Conflicting signals, not at target. On the one hand, the distribution shows some progress: less dispersed, lower median. On the other hand, the CI model estimates a very strong common component, one of the highest readings of the year. We have learned to discount the news when the models send conflicting signals. Therefore, we do not give particular weight to today’s report. Translated: we are not at target, and we are likely to remain around 2.5% (in PCE space) going forward (reminder: we estimate pi* at 2.4% right now in PCE space). This report does not clarify anything else.
As for the medium-term model, the forecast is little changed, as our Q3 nowcast turned out to be accurate. The model remains above the Fed target going forward. In our view, the FOMC is likely to revise (back) up its 2024 core PCE forecast to 2.8%.
A PPT containing all relevant CPI/PCE charts can be downloaded here.
Evidence from the distributions
Not consistent with target. This month, the distribution has made progress and it is less dispersed than last month (Figure 1); having said that, in this highly volatile environment we have learned to take little signal from a single month. Zooming out, in the last 3 months (Figure 2) there are some signs of progress, but the distribution remains different than pre-Covid. Finally, the median (Figure 3) remains volatile and ticked down again this month. Overall, we are still careful taking signal because of possible residual seasonality and because, as mentioned, the distributions are still not consistent with target.

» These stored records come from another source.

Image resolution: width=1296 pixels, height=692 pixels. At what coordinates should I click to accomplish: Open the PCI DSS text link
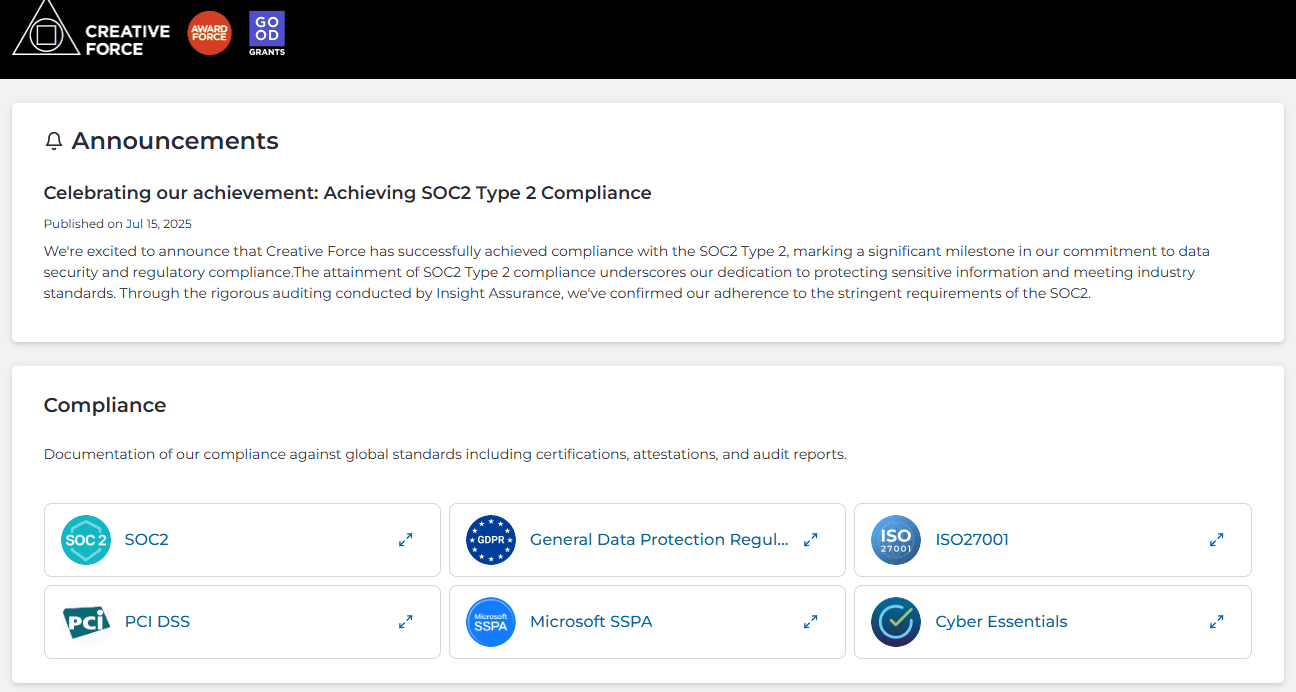(x=157, y=622)
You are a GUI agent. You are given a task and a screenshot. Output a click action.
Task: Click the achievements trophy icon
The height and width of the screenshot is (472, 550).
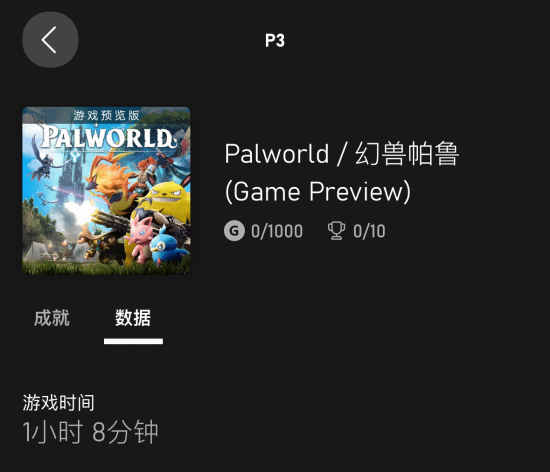pos(336,231)
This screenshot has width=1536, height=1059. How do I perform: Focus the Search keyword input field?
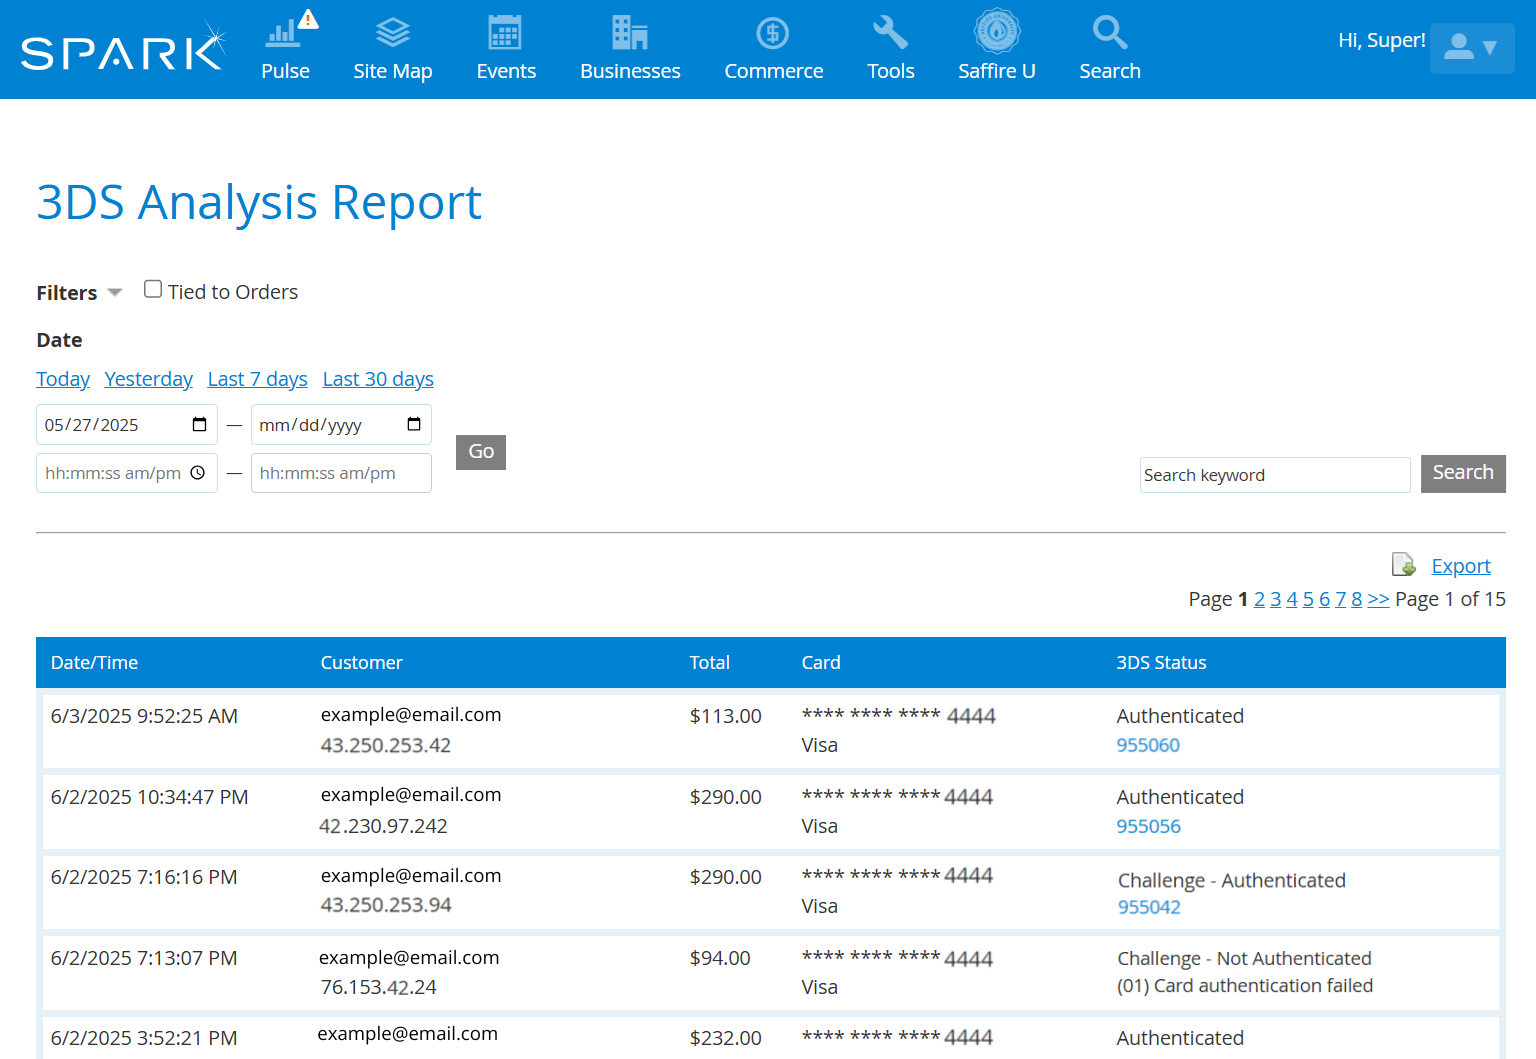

We expect core PCE prices to grow at an average of 18bps in the remaining months of the year, and the YoY at 2.8% in December 2024.
Figure 1. Distribution of PCE excluding food and energy items changes (%, a.r.)
Note: The Figure shows the fitted Kernel (Epanechnikov) distribution of MoM percent changes at annual rate of PCE prices excluding food and energy items. The colors indicate the percentiles: 0-10pct, 10-25pct, etc. The dashed line shows the median of the distribution.
Figure 2. Kernel of PCE excluding food and energy items changes (%, a.r.)
Note: The Figure shows the fitted Kernel (Epanechnikov) distribution of MoM percent changes at annual rate of PCE prices excluding food and energy items.
Figure 3. Median PCE price increase
Note: The Figure shows the median (MoM %, a.r.) of the distribution of PCE prices changes excluding food and energy items (left panel) and the YoY (right panel).
Evidence from our Common-Idiosyncratic (CI) model
Common component around target. Figure 4 shows the decomposition of the MoM of core PCE in the “common” component (blue bars) and the “idiosyncratic” component (yellow bars). The model estimates that this month the common component increased by 28bps, while the idiosyncratic shock is a small negative (-3bp). The 3m/3m ar of the common component (Figure 5) is now running around target but we expect some tick up in the coming months. Overall, the signal of the common component (Figure 5) seems roughly in line with the one of the distributions and the latest estimate of pi* (at 2.4%).
Figure 4. Contributions to MoM changes of PCE excluding food and energy items (CI-C model)
Note: The Figure shows the decomposition of the MoM percent changes of PCE prices excluding food and energy items. The contributions are estimated using our CI-C model, a 2-stage OLS-LASSO regression model. The “Covid” effect is identified with price variations outside the 10th-90th percentiles of each item pre-Covid price change distribution.
Figure 5. Estimated “Common” component: YoY, 3m/3m a.r. and 6m/6m a.r.
Note: the Figure shows the 3m/3m at annual rate (green line), the 6m/6m at annual rate (red line), and the YoY (blue line) of the “common component” estimated using our CI-C model.
Implications for the medium-term forecast of core PCE price inflation
The medium-term forecast is little changed. Today’s data imply no change to the medium-term forecast. The current (Q4/Q4) model forecast is: 2.8% in 2024, 2.4% in 2025, 2.4% in 2026, and 2.4% in 2027.
Note: The figure shows the latest run of our “main” Phillips curve model. The confidence intervals (C.I.) are estimated using quasi-out-of-sample methods (estimate the model over a sub-sample, forecast, and calculate the root mean squared forecast errors).